書斎の棚から発掘された日記には、忘れていた些細な出来事が書かれている。
例えば、電話局に行ったときのこと。韓国語もわからないまま、固定電話の契約に一人で訪れ、辞書の単語をつないで棒読みしたり、身振り手振りで説明したり。「国際電話も契約したい」というと、電話局のおじさんに「お金がかかるからやめなさい」と止められ、結局3時間粘った末、契約に成功した。すでに営業時間を過ぎ、職員が帰宅の時間だったため、男女の職員が車で下宿まで送ってくれたという、恐れ多いエピソードも。同じ下宿の韓国人学生の中で、固定電話を持っていた人は皆無だった。電話局の担当者からすれば、学生が固定電話を持ち、国際電話をかけるというのは、分不相応なことに映ったに違いない。いまさらながら当時の贅沢を反省しつつ、おせっかいで情に厚い懐かしい韓国に胸が熱くなった。

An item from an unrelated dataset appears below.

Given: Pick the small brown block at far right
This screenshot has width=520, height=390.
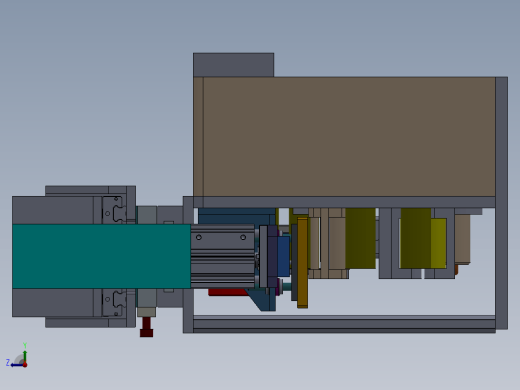Looking at the screenshot, I should 462,239.
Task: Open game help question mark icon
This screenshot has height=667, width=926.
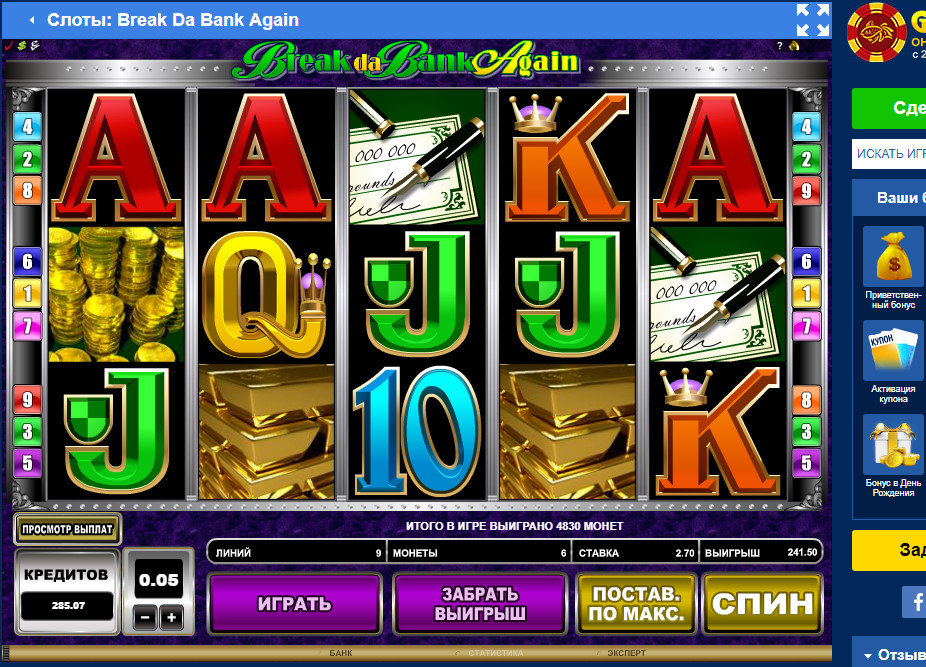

1994年といえば、金泳三政権が発足した翌年のことだ。「催涙弾の洗礼を受けるよ」と留学前に聞いていたにも関わらず、実際にソウルに行ってみると、デモはすっかり沈静化。代わりに学生たちの間で流行していたのは、ヒップポップグループのソテジワアイドゥルと、ペ・ヨンジュンのドラマデビュー作「愛の挨拶」だった。それが、未来の日韓関係を変えるエンタメの芽であるとは、まったく知る由もなかった。
日記帳には、当時のおしゃれタウン梨大で買ったもののイラストも。描かれているのは、かわいくて、スタイリッシュでお手頃価格な洋服や小物などだ。20代の日本人女子にとって、韓国がいかにきらきらした存在に映っていたのかがわかる。思えば、ドラマも、K‐POPもファッションも、一朝一夕にして発展を遂げたのではなく、実はこの頃からじわじわと芽生えていたのだろう。
懐かしさに浸りつつノートをめくり、黄ばんだ紙が貼りつけられたページで手を止めた。その紙は鍾路にあるタプコル公園でボランティアとして日本人観光客のための語り部を務めていた劉載晃さんにもらったものだ。3・1独立運動の歴史が書かれ、最後にこう記されていた。
「タプコル公園という名前の響きは、ソウルの人々にとっては一種独特な感情を喚起させます。日本と韓国の真実の歴史を知ることによって、この響きを互いに理解し合える日こそ、日本と韓国は本当に友人となれるのではないでしょうか」
劉さんは2006年、85歳で亡くなった。果たして、日本と韓国の関係は、真の意味で変わったと言えるのか。25年前の問いかけは、今も私の中で宿題となったままだ。